Одно из самых известных произведений Одена. В оригинале пол говорящего не конкретизирован, из-за чего для переводчика возникает та же проблема, что и в сонетах Шекспира — надо определиться с типом любви — традиционной или гомосексуальной. Бродский в своём переводе выбирает второй вариант, у него о смерти мужчины говорит мужчина. В 1994 году на экраны вышел британский фильм "Четыре свадьбы и одни похороны", одним из самых волнующих эпизодов которого было чтение этого стихотворения одним из героев.
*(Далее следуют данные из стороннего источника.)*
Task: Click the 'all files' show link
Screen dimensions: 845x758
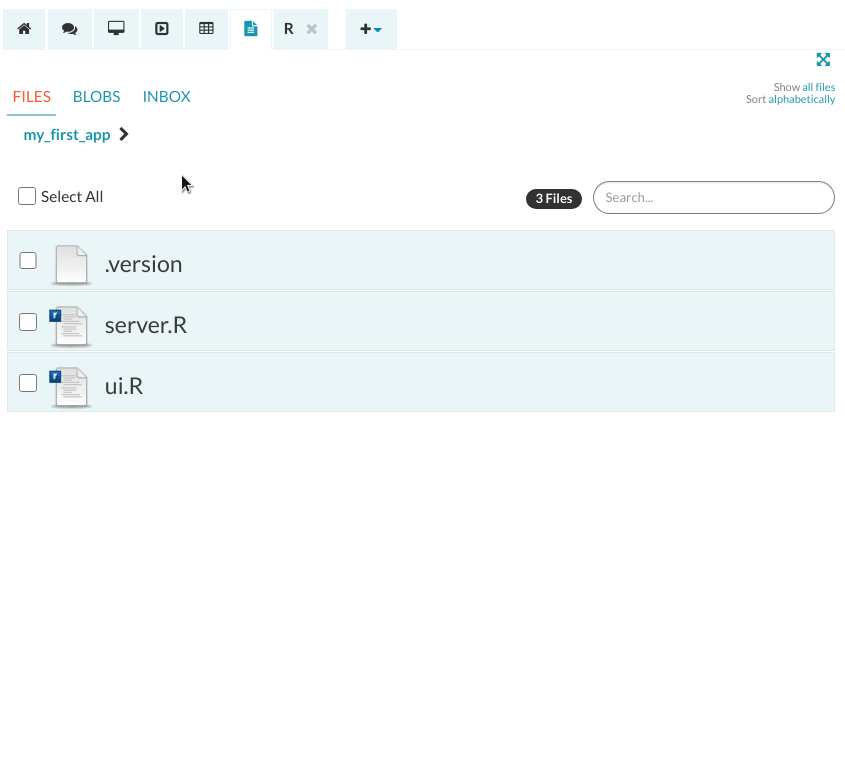Action: 818,87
[OBJ Джон Хана читает "Похоронный блюз" Уистена Хью Одена в фильме "Четыре свадьбы и одни похороны" (1994, на английском языке)]
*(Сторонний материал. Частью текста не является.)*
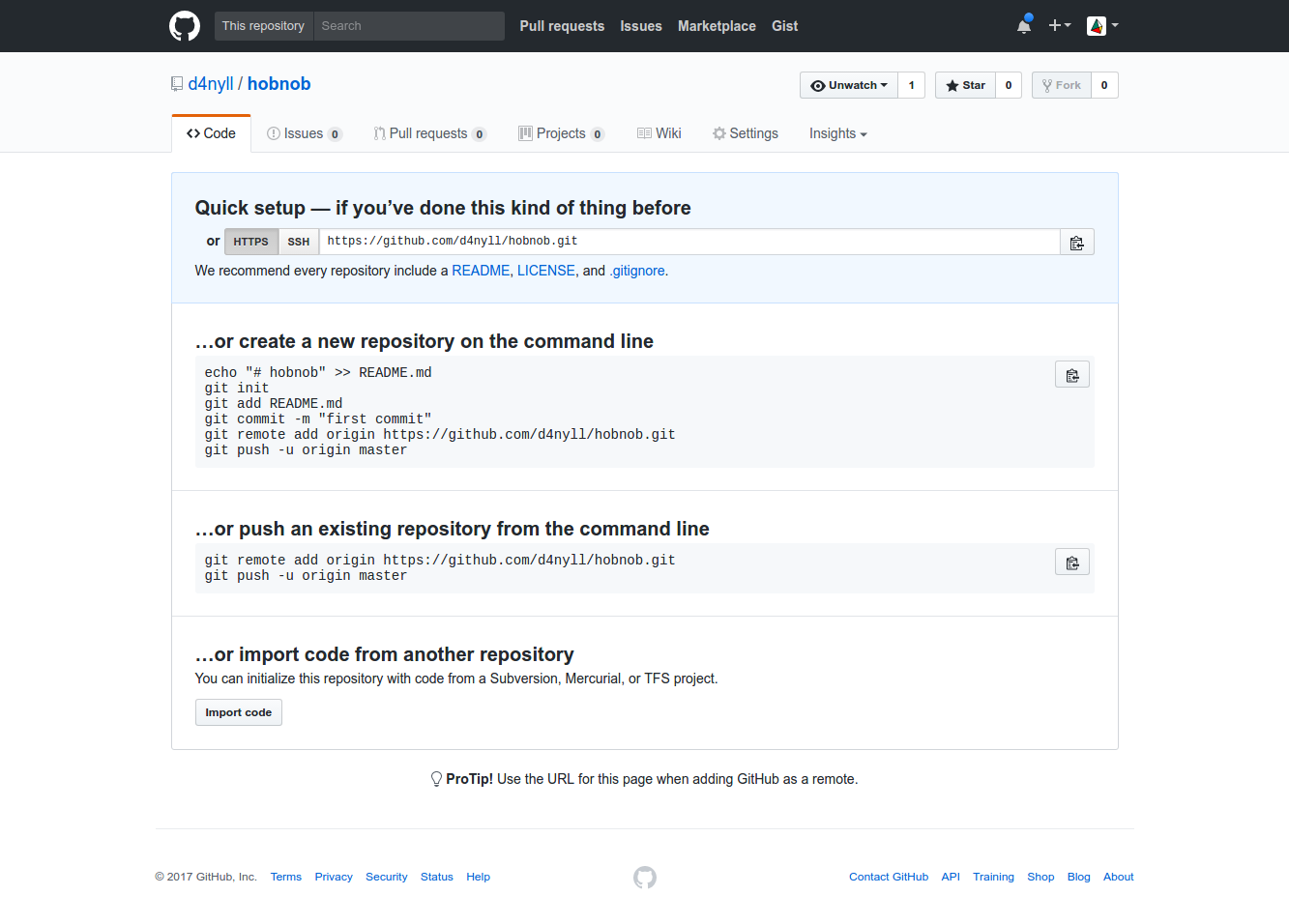Expand the Insights dropdown tab
The image size is (1289, 924).
pyautogui.click(x=837, y=134)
Часы останови, забудь про телефон
И бобику дай кость, чтобы не тявкал он.
Накрой чехлом рояль; под барабана дробь
И всхлипыванья пусть теперь выносят гроб.
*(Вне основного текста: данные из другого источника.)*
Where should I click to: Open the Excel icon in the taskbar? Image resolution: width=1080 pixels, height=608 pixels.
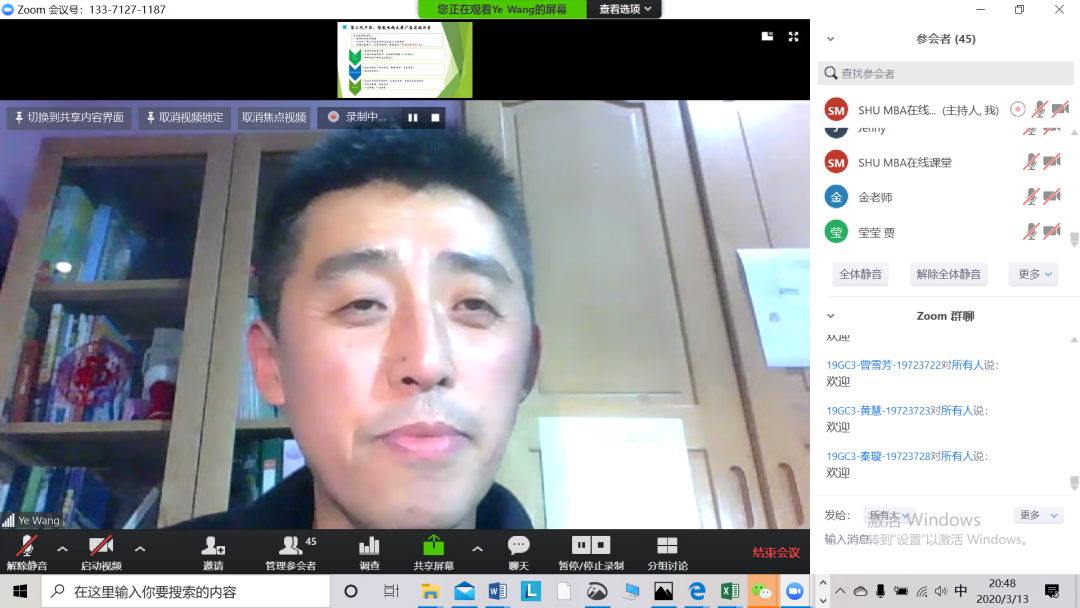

Пускай аэроплан, свой объясняя вой,
Начертит в небесах “Он мертв” над головой,
И лебедь в бабочку из крепа спрячет грусть,
Регулировщики – в перчатках черных пусть.

Он был мой Север, Юг, мой Запад, мой Восток,
Мой шестидневный труд, мой выходной восторг,
Слова и их мотив, местоимений сплав.
Любви, считал я, нет конца. Я был не прав.

Созвездья погаси и больше не смотри
Вверх. Упакуй луну и солнце разбери,
Слей в чашку океан, лес чисто подмети.
Отныне ничего в них больше не найти.

(Перевод И. Бродского)

2. "Памяти Йетса"

Стихотворение "Памяти Йетса" ("In memory of W.B. Yeats") является одним из программных у поэта. Оно стало любимейшим стихотворением Бродского, которое он называл своим ежедневным карманным руководством. В 1965 году Бродский написал знаменитое произведение "Стихи на смерть Т. С. Элиота", повторяющее по форме и частично по содержанию стихотворение Одена.

[OBJ Уистен Хью Оден читает стихотворение "Памяти Йетса" (на английском языке)]

I

Он растворился в холоде зимы:

ручей замерз, аэропорты пустовали,

снег сильно повлиял на вид знакомых статуй,

и градусник тонул во рту истекших суток.

День этой смерти был, согласно показаниям

приборов, мрачным и холодным днем.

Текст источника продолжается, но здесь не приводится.